Jobs do not come out of the ether, like with traditional work, you most often get work through friends, so start making friends in the industry. Or rather, start introducing yourself, through mailers, your website, social media, and and as many portfolio reviews as phone calls as you can manage.
As far as the drawing part of that goes, drawing is basic to illustrative thinking, even if your work doesn't include drawing at all, it teaches you about the art elements and principles as well as helping you work out stylistic incongruities. Drawing just teaches you to be a better artist.
What school did you go to to get your education in illustration?
Savannah College of Art and Design, the illustration building is a beautiful old mansion. I chose SCAD because the college focuses on on artistic vocational training. I learned not just about creating good work but about contracts, networking, self-promotion, markets, how to present myself and my art and more in class.
Where do you see illustration going in the future?
In short, to a more digital and interactive format. Many of the industries that hire illustrators are hurting now, but I am optimistic for the future.
Like a lot of different parts of the entertainment industry right now, Illustration is in flux. None of the markets are going away, but they are changing. Books and newspapers are main clients for many illustrators, but while paper versions are on the wane, it is a matter of time before people start subscribing online to the newspapers that used to land on the doorstep. Papers like the New York Times have no reason to stop commissioning illustrations as they transition to an online format.
Books too, should not stop commissioning illustrators to bedeck pages with color. The problem in the book industry is not that companies will commission less illustration as society moves online but that like other entertainment, including newspapers, when the physical object becomes less important, it becomes harder to keep their product from being stolen, and easier for the lone writer to self-publish.
This moment in time is the age of the freelancer: a reporter, novelist, and a musician can all create their own market. To some extent illustrators can too, selling prints and originals online, but our main business is in decorating the products of others. While their are certainly opportunities to collaborate with other freelancers, they often cannot afford to pay a livable wage. So our eyes will be on these industries as they grow to fit the digital age.
What inspires you as an illustrator? Where have you found ideas?
I'm an art history nerd, so that has definitely made an big impact on my work. I also grew up hiking and looking at my dads old slides of places that he'd been when he was in his twenties and thirties as an outdoor reporter. I take a lot of outdoor photography and that finds its way into my work as well. I just explored things I liked and found ways to incorporate them into my work.
Have you ever been inspired from your art history background?
I wouldn't say I have an art history background per se, just a passion for it.
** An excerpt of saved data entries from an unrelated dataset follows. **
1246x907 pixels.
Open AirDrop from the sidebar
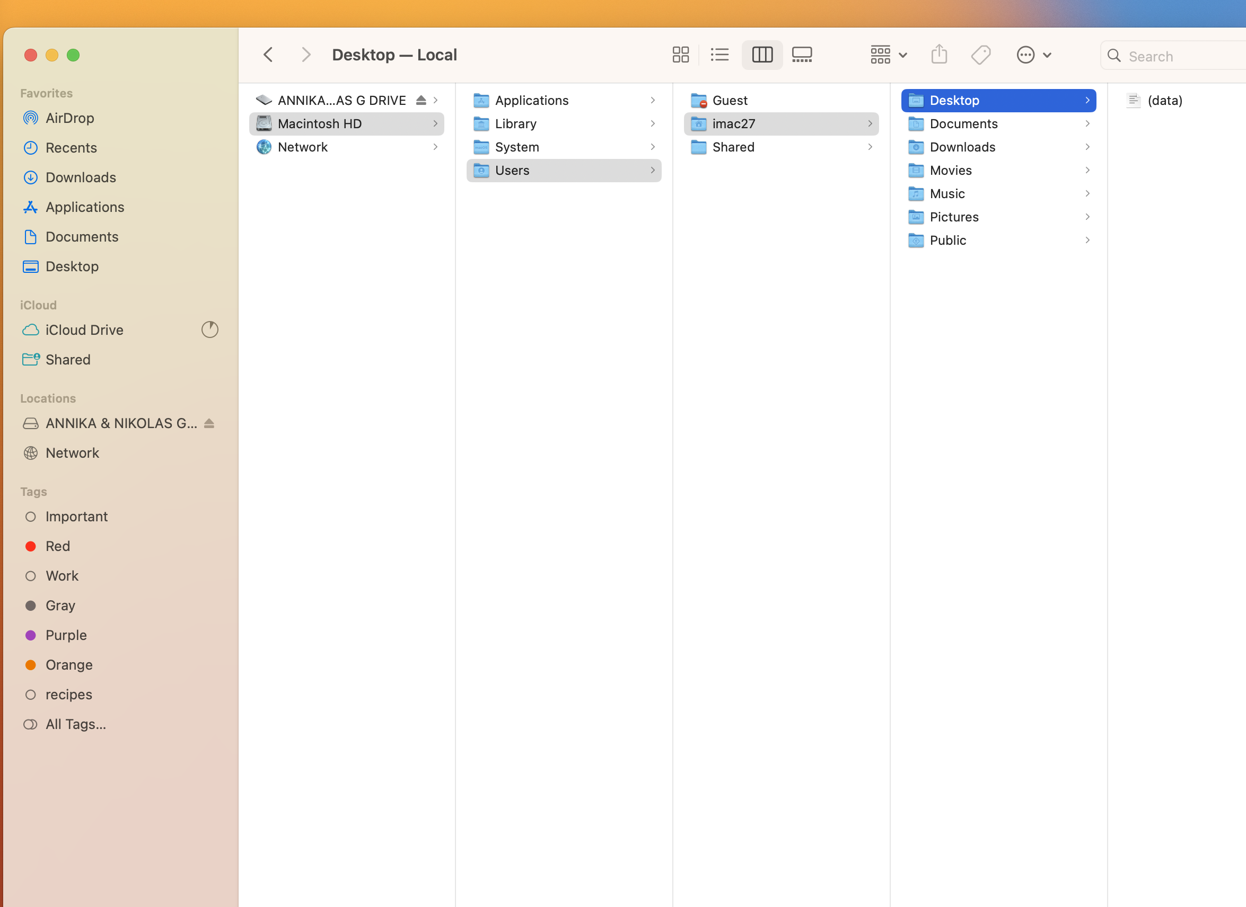click(69, 118)
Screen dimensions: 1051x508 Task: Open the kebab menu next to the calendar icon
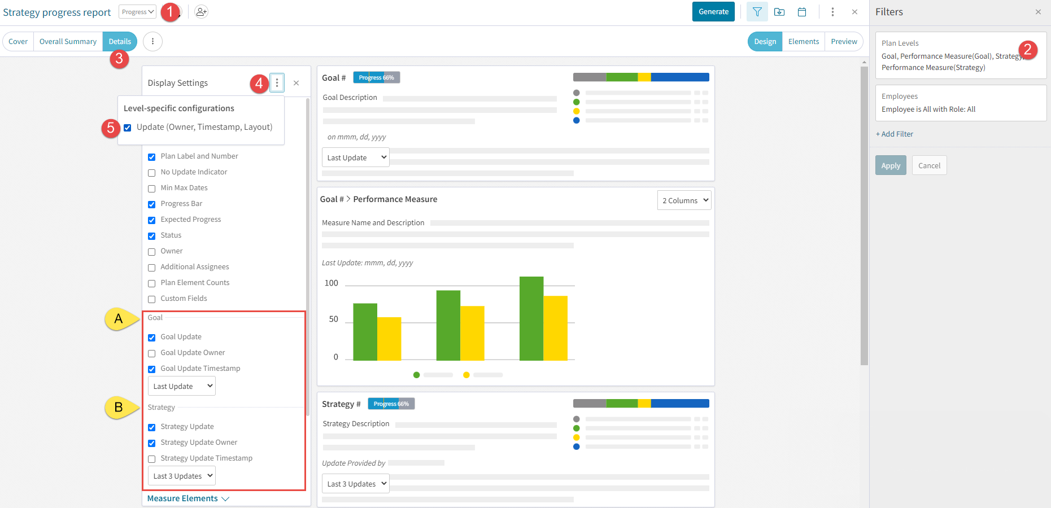pyautogui.click(x=833, y=11)
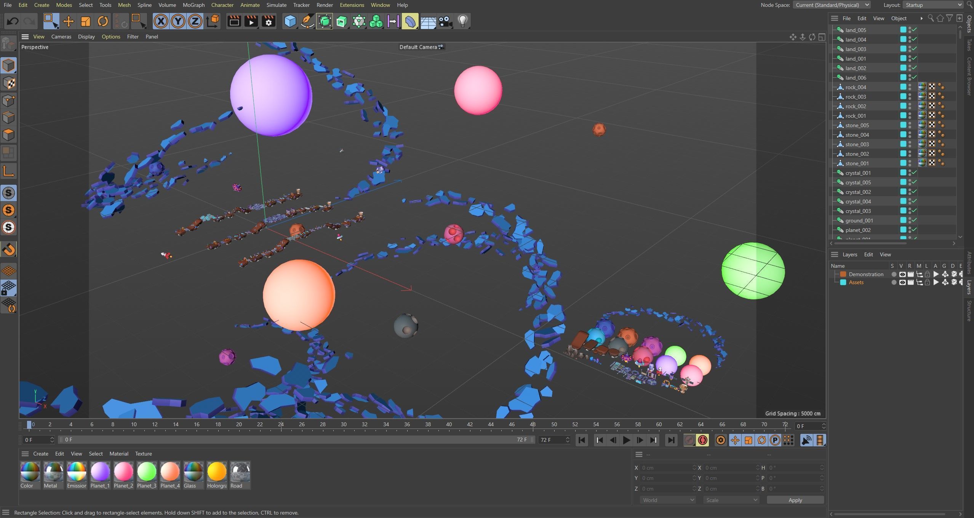Click the Light object bulb icon
The height and width of the screenshot is (518, 974).
tap(462, 21)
As an artist and a creative, I am shaped by what I have been exposed to. For example, I love Rothko, Gauguin, object posters, vintage travel photography, and hiking. I think all of that comes through in my work in some way. In addition, I can look at a previous artists work and see how they solved an visual problem, like warping perspective to make something more clear or interesting, and use that trick in my work. We learn from the past, and we can use that to our advantage.
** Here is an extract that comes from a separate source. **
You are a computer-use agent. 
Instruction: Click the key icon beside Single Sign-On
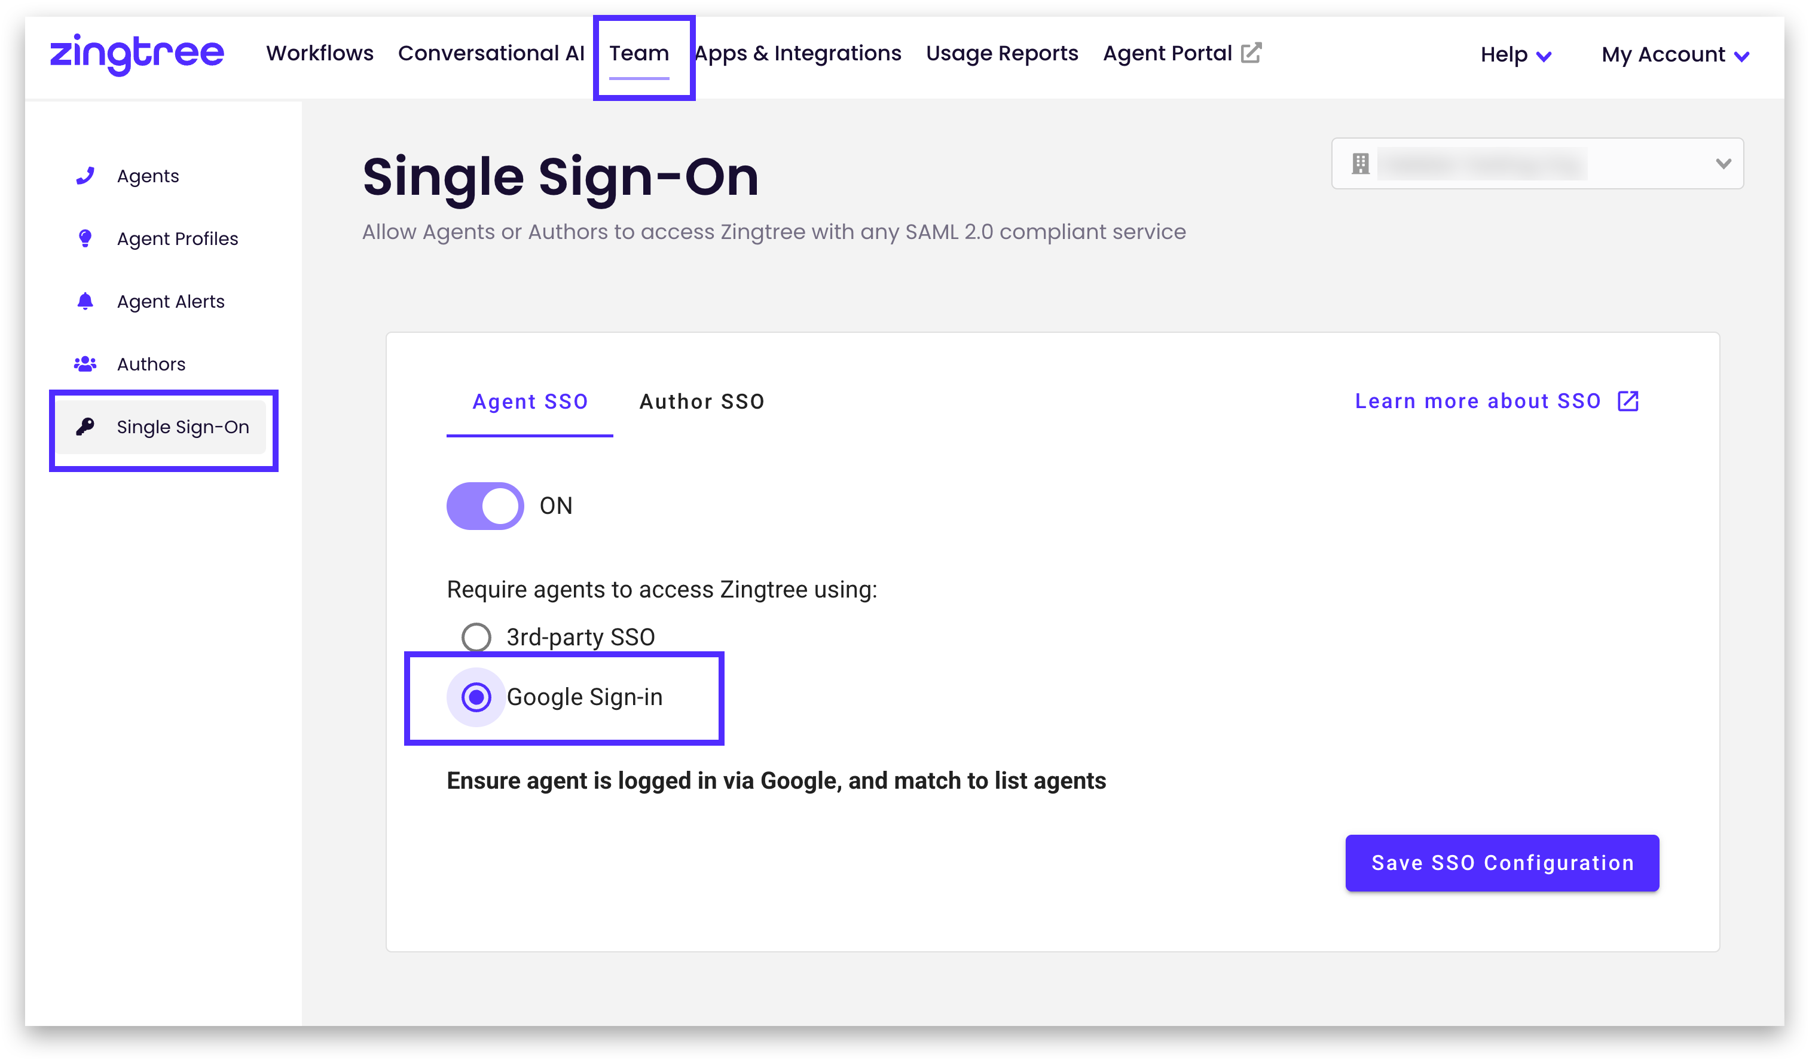click(x=85, y=427)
Why do you think it’s important to understand art history?
It can make you a better artist if you let it.
If you lived in Africa and had to be an animal in the wild what would you be?
Specifically an African animal? I was going to say dogs because they are over populated and therefore are doing just fine living alongside humans, but if living conditions were not a factor I would have picked an elephant or Congolese gorilla. Apparently South Africa is facing an over population of elephants, so I will go with South African Elephant.
If you had the opportunity to travel to somewhere in the world or in space and time where would you go?
If I had the opportunity for normal travel or space/time travel which would I choose?! Doctor Who all the way! Why see Paris or New York now when I could meet Talouse La-trec or Rothko? Modern Rome when I could meet Giotto or Michelangelo! I'm sure you see the direction I would head.